Familiarity with mex, the inclusion-exclusion principle, basic combinatorics


You’re given a permutation P of \{0, 1, 2, \ldots, N-1\}.
Answer Q queries on it, each one as follows:

  • You’re given L_1, L_2, M_1, M_2
  • Find the number of subarrays of P whose lengths lie in [L_1, L_2] and whose mex lies in [M_1, M_2]


First, let’s look at what a subarray having a mex of M actually entails.
M is the smallest integer not present in the subarray, which in particular means the subarray should contain [0, 1, 2, \ldots, M-1]; and should not contain M.

Given that P is a permutation, each value appears exactly once in it. Let \text{pos}_i denote the position of element i in P.
Notice that there’s a unique ‘smallest’ subarray that contains all the values \{0, 1, 2, \ldots, M-1\}; namely the subarray whose left endpoint is \min(\text{pos}_0, \text{pos}_1, \ldots, \text{pos}_{M-1}) and right endpoint is \max(\text{pos}_0, \text{pos}_1, \ldots, \text{pos}_{M-1}).
Let this subarray be [l, r].

Notice that [l, r] will be contained in every subarray whose mex is \geq M; and conversely, any subarray containing [l, r] will have a mex that’s \geq M.

Now let’s move on to answering queries.
Having upper and lower bound restrictions on both length and mex value is a bit too restrictive, so let’s first try to solve a simpler version of this problem, keeping only the lower bounds.

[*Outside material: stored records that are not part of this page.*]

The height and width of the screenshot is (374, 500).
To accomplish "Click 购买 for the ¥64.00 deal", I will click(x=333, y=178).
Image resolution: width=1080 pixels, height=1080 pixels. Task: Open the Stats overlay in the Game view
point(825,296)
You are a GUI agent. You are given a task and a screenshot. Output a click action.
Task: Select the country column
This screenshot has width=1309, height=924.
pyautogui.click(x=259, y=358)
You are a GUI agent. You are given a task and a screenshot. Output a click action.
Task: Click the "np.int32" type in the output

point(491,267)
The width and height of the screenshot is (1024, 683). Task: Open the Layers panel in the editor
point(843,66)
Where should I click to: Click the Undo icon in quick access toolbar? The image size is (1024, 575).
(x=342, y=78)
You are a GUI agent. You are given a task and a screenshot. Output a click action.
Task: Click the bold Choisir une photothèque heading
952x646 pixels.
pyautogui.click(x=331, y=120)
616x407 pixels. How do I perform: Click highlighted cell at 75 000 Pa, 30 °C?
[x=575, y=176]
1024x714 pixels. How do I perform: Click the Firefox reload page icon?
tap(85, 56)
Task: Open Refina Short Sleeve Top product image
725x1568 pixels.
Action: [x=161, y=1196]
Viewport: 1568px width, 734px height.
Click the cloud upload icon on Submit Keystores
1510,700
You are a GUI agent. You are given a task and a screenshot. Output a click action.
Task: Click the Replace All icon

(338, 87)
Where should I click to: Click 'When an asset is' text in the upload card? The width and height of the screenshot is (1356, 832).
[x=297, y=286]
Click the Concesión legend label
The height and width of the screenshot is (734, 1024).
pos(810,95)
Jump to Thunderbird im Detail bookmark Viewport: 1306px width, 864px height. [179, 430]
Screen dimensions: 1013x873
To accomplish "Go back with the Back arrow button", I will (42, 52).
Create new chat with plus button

That is, given M and L, we’ll attempt to count the number of subarrays whose length is \geq L and whose mex is \geq M. Let’s denote this value by f(M, L).

First, let’s get a couple of edge cases out of the way.

  • If L \gt N, then obviously f(M, L) = 0, since no subarray can have length \gt N.
  • Similarly, if M \gt N once again f(M, L) = 0 since no subarray can have mex \gt N.

This leaves us with L, M \leq N.

Recall from earlier that we in fact categorized all subarrays whose mex is \geq M: it’s all subarrays containing [l, r], where l = \min(\text{pos}_0, \text{pos}_1, \ldots, \text{pos}_{M-1}) and r = \max(\text{pos}_0, \text{pos}_1, \ldots, \text{pos}_{M-1}).
l and r can be computed in \mathcal{O}(1), since they’re just prefix minimums/maximums of the \text{pos} array.

Now that we know l and r, notice that any valid subarray [x, y] must satisfy 1 \leq x \leq l and r \leq y \leq N. Our task is to count the number of pairs (x, y) that satisfy this condition, and also y-x+1 \geq L (since we want length \geq L).
This is now a combinatorics problem, and can be solved in \mathcal{O}(1).


Suppose we fix 1 \leq x \leq l. Let’s count the number of valid y.

Note that y must satisfy:

  • y-x+1 \leq L, i.e, y \geq x+L-1
  • r \leq y \leq N

The smallest valid y is thus y_0 = \max(r, x+L-1), and the number of valid y is N-y_0+1 (assuming y_0 \leq N, of course; otherwise the number of valid y is zero).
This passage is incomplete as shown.